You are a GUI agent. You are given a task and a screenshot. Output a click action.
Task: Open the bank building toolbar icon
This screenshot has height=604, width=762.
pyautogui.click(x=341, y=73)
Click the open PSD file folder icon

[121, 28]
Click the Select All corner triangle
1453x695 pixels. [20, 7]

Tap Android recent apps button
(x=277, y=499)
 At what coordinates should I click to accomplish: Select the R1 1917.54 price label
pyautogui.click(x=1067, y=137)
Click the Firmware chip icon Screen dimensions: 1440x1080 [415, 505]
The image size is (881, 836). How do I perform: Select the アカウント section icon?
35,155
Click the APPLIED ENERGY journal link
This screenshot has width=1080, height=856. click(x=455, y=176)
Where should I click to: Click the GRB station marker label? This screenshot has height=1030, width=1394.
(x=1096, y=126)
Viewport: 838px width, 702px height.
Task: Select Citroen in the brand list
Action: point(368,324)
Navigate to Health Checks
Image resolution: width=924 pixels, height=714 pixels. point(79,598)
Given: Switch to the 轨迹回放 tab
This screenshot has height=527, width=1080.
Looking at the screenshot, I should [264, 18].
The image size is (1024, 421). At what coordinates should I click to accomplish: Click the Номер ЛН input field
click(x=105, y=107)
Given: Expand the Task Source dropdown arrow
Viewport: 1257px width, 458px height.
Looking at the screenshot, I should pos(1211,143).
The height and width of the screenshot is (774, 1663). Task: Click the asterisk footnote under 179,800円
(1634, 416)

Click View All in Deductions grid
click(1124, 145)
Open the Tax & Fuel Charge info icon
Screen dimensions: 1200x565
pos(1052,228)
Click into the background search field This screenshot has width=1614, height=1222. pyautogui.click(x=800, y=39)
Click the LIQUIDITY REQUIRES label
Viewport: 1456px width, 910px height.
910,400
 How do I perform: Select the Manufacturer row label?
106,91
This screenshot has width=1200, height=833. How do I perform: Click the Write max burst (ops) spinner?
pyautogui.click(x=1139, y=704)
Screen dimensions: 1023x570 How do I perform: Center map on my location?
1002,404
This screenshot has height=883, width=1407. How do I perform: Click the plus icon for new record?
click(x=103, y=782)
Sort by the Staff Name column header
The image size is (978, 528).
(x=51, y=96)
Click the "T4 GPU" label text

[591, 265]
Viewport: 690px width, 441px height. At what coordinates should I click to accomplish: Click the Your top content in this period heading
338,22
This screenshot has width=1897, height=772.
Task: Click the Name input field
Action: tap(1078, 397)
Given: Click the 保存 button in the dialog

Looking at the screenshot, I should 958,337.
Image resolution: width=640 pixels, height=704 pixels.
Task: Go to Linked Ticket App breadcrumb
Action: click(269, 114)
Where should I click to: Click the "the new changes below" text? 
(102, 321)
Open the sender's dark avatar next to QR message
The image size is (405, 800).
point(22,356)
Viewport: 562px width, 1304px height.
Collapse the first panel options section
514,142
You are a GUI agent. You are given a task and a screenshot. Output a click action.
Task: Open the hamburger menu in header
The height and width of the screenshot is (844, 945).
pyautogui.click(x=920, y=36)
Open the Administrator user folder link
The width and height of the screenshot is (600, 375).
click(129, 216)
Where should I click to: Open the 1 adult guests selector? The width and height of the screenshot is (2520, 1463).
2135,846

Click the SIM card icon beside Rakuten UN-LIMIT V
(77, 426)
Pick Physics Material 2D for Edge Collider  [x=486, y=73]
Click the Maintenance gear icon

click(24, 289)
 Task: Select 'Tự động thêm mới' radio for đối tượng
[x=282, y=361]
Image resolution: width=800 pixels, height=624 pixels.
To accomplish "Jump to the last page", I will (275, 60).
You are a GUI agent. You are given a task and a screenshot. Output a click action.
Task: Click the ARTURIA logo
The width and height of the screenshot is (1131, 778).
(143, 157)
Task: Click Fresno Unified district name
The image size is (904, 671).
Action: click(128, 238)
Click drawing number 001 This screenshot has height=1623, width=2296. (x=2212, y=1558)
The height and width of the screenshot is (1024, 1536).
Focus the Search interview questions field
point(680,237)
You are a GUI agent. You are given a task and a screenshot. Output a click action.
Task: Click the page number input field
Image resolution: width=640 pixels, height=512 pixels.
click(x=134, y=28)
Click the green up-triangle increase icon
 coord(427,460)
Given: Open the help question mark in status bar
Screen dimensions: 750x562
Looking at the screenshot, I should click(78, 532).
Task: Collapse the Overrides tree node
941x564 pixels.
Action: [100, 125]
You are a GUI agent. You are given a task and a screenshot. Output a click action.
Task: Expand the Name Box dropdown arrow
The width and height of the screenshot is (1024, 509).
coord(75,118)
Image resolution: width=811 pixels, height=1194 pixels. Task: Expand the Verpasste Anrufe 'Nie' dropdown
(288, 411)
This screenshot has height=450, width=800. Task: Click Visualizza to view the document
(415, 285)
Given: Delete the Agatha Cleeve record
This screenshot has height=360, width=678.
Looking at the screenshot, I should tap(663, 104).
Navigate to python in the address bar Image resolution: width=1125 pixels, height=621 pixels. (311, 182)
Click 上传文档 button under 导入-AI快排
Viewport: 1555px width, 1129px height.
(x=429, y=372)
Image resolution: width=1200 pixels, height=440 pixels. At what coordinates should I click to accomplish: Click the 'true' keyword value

________________________________________

Assignment :: Show every line of the records above that contains the word "page".

Solution to the exercise ::
To accomplish "Jump to the last page", I will (275, 60).
Task: Click the page number input field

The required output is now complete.